Research
San Francisco, California
At Zyphra, we are deeply invested in optimizing the user experience for AI. We believe the future of AI will involve a combination of cloud and edge deployment strategies with an increasing shift towards on-device inference for various use cases. In particular, we have been looking closely at how to improve the experience on edge devices by carefully designing and crafting hardware-aware models, and by applying personalization techniques. Our Zamba series of models, exemplifies our commitment to innovative foundation model R&D with useful applications on the edge.
This blog post discusses the key factors to consider when deploying models on edge devices. We emphasize the significant hardware constraints of these devices, and identify techniques to efficiently utilize local hardware resources - quantization, low-rank adapters, and real-time parameter offloading from storage.
We explore two case studies on Memory Bandwidth and Memory Capacity for iPhone 15 Pro (Apple) and Jetson Orin (Nvidia) edge platforms.
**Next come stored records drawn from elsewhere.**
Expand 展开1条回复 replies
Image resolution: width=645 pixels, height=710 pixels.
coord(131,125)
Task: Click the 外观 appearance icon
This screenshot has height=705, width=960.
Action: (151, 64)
Andrew Greene, Kamil Rocki, Tomas Figliolia, Travis Oliphant, Beren Millidge
The Challenges and Benefits of Edge LLM Deployment
Deploying models locally has many benefits. Edge deployments can utilize existing compute resources which are often idle, meaning that inference does not require expensive and in-demand data-center Graphical Processing Units (GPUs). With local deployments, sensitive and personal data is never present on remote servers, enhancing user privacy and enabling regulatory compliance. Furthermore, processing data locally can significantly enhance the user experience by reducing model latency. Finally, model personalization can be made more dynamic by storing different weights on different devices – this enables models to be tailored directly on the device to suit individual user preferences and needs. In contrast, this can be challenging to achieve on cloud servers which must batch queries to maintain cost-efficiency.
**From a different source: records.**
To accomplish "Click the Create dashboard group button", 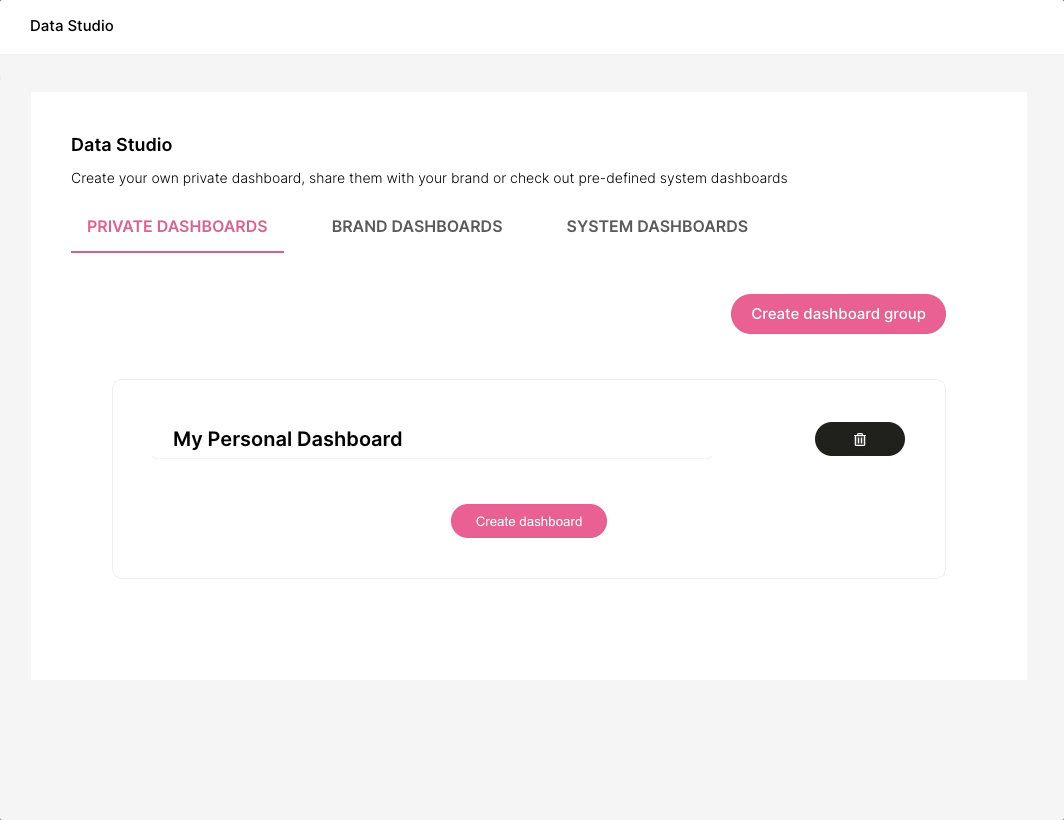I will tap(838, 314).
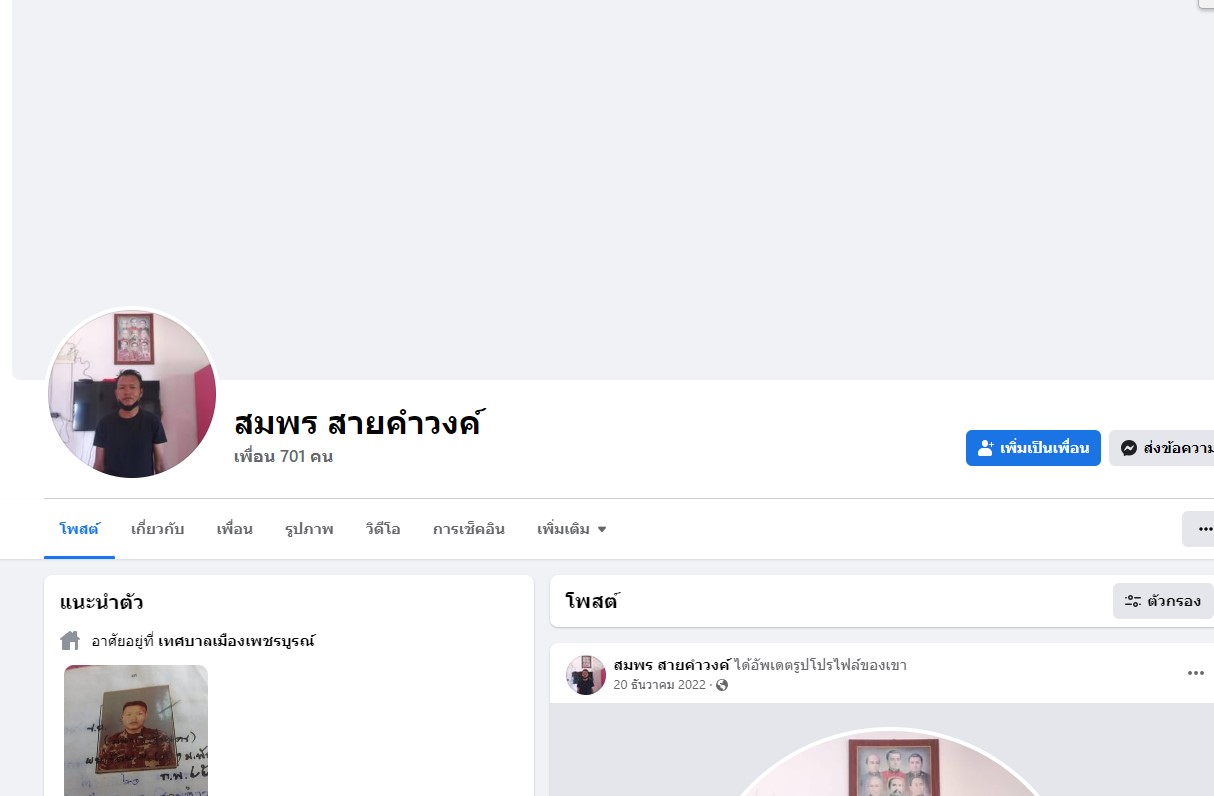Click the filter sliders icon in ตัวกรอง
1214x796 pixels.
click(1133, 601)
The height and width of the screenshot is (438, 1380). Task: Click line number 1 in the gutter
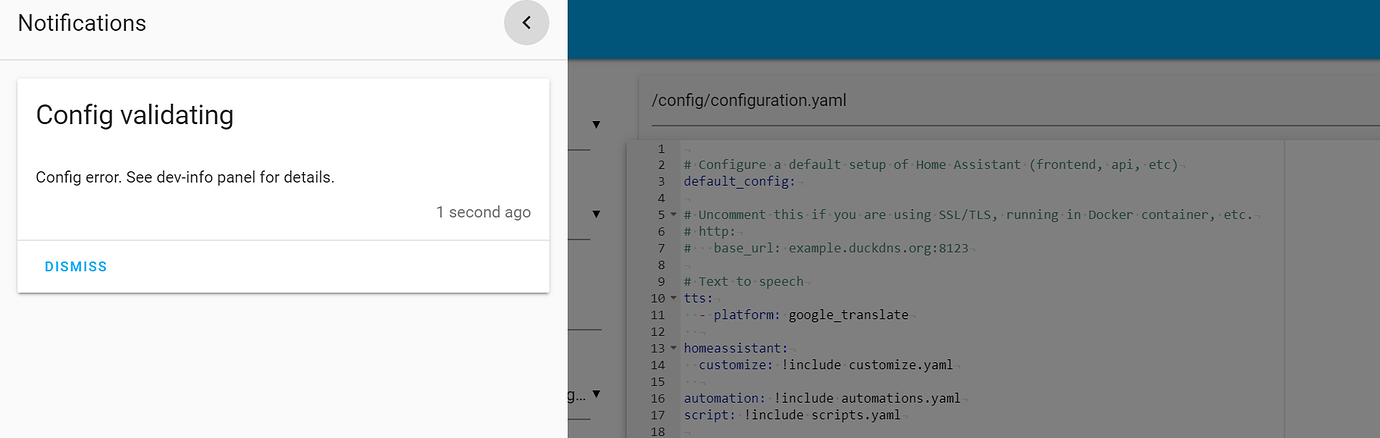tap(661, 148)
Ultimately, powerful local models, capable of performing meaningful linguistic, multimodal, and even intellectual work, will likely be deployed on a large variety of edge devices which are specialized for relevant tasks or personalized for local users. These edge models can also be integrated with larger cloud models, e.g. by routing challenging queries to cloud models, or by offloading compute to the cloud where required. This synthesis of cloud and local compute will maximize efficiency in terms of cost and power and enable the widespread and ubiquitous deployment of AI systems.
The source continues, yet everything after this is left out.